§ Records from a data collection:
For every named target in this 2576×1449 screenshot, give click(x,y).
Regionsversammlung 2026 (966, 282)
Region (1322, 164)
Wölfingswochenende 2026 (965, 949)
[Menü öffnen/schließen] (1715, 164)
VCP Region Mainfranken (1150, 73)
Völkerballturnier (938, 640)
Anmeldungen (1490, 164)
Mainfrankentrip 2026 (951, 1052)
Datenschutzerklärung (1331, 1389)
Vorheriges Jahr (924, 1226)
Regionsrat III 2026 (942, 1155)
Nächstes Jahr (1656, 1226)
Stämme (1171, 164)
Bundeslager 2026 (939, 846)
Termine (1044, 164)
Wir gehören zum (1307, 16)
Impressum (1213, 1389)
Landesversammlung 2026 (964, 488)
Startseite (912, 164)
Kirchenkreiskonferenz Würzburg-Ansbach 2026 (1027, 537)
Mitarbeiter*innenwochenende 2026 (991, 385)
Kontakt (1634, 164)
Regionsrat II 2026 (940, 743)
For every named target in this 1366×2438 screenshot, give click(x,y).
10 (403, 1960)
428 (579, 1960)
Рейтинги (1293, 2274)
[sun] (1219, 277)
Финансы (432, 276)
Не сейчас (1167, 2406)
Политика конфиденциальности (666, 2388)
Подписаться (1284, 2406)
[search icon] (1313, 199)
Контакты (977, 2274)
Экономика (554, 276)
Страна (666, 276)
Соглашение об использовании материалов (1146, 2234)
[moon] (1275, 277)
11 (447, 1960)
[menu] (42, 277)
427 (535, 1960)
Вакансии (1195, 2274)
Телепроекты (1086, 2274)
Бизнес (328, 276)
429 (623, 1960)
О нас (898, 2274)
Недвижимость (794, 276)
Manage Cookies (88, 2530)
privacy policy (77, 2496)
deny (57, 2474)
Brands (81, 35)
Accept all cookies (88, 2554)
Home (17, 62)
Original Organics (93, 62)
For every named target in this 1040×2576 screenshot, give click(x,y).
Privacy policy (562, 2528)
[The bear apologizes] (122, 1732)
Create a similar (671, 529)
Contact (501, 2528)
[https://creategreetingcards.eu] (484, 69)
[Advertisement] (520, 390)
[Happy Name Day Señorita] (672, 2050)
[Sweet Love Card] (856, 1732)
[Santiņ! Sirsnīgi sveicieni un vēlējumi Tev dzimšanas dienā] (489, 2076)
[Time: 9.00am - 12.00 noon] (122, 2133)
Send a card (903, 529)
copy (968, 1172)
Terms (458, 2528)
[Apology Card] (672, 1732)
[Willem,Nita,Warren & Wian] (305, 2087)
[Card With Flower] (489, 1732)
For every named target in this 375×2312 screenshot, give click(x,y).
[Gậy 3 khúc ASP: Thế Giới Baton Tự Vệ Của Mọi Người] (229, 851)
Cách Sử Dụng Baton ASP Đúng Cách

§ EXERCISE AIM: Write out every entry again, exactly as it appears.

§ WRITTEN RESPONSE:
For every named target in this 2576×1449 screenshot, give click(x,y).
Regionsversammlung 2026 (966, 282)
Region (1322, 164)
Wölfingswochenende 2026 (965, 949)
[Menü öffnen/schließen] (1715, 164)
VCP Region Mainfranken (1150, 73)
Völkerballturnier (938, 640)
Anmeldungen (1490, 164)
Mainfrankentrip 2026 (951, 1052)
Datenschutzerklärung (1331, 1389)
Vorheriges Jahr (924, 1226)
Regionsrat III 2026 (942, 1155)
Nächstes Jahr (1656, 1226)
Stämme (1171, 164)
Bundeslager 2026 (939, 846)
Termine (1044, 164)
Wir gehören zum (1307, 16)
Impressum (1213, 1389)
Landesversammlung 2026 (964, 488)
Startseite (912, 164)
Kirchenkreiskonferenz Würzburg-Ansbach 2026 (1027, 537)
Mitarbeiter*innenwochenende 2026 (991, 385)
Kontakt (1634, 164)
Regionsrat II 2026 (940, 743)
For every named target in this 1366×2438 screenshot, give click(x,y).
10 (403, 1960)
428 (579, 1960)
Рейтинги (1293, 2274)
[sun] (1219, 277)
Финансы (432, 276)
Не сейчас (1167, 2406)
Политика конфиденциальности (666, 2388)
Подписаться (1284, 2406)
[search icon] (1313, 199)
Контакты (977, 2274)
Экономика (554, 276)
Страна (666, 276)
Соглашение об использовании материалов (1146, 2234)
[moon] (1275, 277)
11 (447, 1960)
[menu] (42, 277)
427 (535, 1960)
Вакансии (1195, 2274)
Телепроекты (1086, 2274)
Бизнес (328, 276)
429 (623, 1960)
О нас (898, 2274)
Недвижимость (794, 276)
Manage Cookies (88, 2530)
privacy policy (77, 2496)
deny (57, 2474)
Brands (81, 35)
Accept all cookies (88, 2554)
Home (17, 62)
Original Organics (93, 62)
For every named target in this 1040×2576 screenshot, give click(x,y).
Privacy policy (562, 2528)
[The bear apologizes] (122, 1732)
Create a similar (671, 529)
Contact (501, 2528)
[https://creategreetingcards.eu] (484, 69)
[Advertisement] (520, 390)
[Happy Name Day Señorita] (672, 2050)
[Sweet Love Card] (856, 1732)
[Santiņ! Sirsnīgi sveicieni un vēlējumi Tev dzimšanas dienā] (489, 2076)
[Time: 9.00am - 12.00 noon] (122, 2133)
Send a card (903, 529)
copy (968, 1172)
Terms (458, 2528)
[Apology Card] (672, 1732)
[Willem,Nita,Warren & Wian] (305, 2087)
[Card With Flower] (489, 1732)
For every named target in this 375×2312 screenshot, give click(x,y).
[Gậy 3 khúc ASP: Thế Giới Baton Tự Vệ Của Mọi Người] (229, 851)
Cách Sử Dụng Baton ASP Đúng Cách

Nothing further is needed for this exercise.